> _WHAT IS BEING ASKED_:
Please repeat the lines below, exactly and only, from the one that holds "The height and width of the screenshot is (640, 1376)." through the one that holds "Task: Open options for Заглавие column".
....
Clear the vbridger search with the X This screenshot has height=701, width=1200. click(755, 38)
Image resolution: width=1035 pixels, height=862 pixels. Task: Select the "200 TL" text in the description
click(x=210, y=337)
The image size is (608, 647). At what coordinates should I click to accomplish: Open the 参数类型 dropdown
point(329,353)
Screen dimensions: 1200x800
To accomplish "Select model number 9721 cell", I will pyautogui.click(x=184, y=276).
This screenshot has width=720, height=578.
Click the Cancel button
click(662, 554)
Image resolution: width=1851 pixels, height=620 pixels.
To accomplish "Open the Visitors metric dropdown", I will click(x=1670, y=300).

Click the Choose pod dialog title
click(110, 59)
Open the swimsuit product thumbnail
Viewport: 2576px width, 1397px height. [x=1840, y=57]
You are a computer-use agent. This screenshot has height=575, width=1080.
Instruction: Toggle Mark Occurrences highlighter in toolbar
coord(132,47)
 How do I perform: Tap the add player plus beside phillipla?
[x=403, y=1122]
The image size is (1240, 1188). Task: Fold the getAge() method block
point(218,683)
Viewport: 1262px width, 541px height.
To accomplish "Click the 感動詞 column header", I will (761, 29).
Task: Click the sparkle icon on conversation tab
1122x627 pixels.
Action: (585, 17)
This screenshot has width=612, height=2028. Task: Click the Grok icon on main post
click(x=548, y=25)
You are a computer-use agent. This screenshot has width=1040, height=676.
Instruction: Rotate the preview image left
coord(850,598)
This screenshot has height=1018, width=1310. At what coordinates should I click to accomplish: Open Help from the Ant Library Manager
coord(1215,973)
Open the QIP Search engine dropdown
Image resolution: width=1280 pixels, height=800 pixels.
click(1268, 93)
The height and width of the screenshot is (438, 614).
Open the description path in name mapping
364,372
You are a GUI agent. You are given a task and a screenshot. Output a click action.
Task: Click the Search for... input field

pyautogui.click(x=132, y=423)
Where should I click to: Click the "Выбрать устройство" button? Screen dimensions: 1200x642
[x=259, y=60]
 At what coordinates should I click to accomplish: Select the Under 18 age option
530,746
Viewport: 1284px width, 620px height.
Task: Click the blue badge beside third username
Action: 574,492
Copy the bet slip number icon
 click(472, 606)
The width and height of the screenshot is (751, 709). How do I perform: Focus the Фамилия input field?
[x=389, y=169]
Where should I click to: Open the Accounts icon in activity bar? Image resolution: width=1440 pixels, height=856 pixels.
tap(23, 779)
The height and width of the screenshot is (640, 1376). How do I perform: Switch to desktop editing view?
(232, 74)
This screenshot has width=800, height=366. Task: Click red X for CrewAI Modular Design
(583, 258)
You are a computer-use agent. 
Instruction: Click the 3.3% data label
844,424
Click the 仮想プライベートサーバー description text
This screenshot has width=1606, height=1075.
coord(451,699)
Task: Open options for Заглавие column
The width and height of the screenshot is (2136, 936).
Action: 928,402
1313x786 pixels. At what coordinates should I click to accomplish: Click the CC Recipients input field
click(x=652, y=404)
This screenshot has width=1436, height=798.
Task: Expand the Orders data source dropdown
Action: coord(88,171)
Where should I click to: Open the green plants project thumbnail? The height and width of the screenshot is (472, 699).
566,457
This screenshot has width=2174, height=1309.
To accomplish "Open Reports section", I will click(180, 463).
....
> _ANSWER BOX_:
The height and width of the screenshot is (640, 1376). How do I perform: Switch to desktop editing view?
(232, 74)
This screenshot has width=800, height=366. Task: Click red X for CrewAI Modular Design
(583, 258)
You are a computer-use agent. 
Instruction: Click the 3.3% data label
844,424
Click the 仮想プライベートサーバー description text
This screenshot has width=1606, height=1075.
coord(451,699)
Task: Open options for Заглавие column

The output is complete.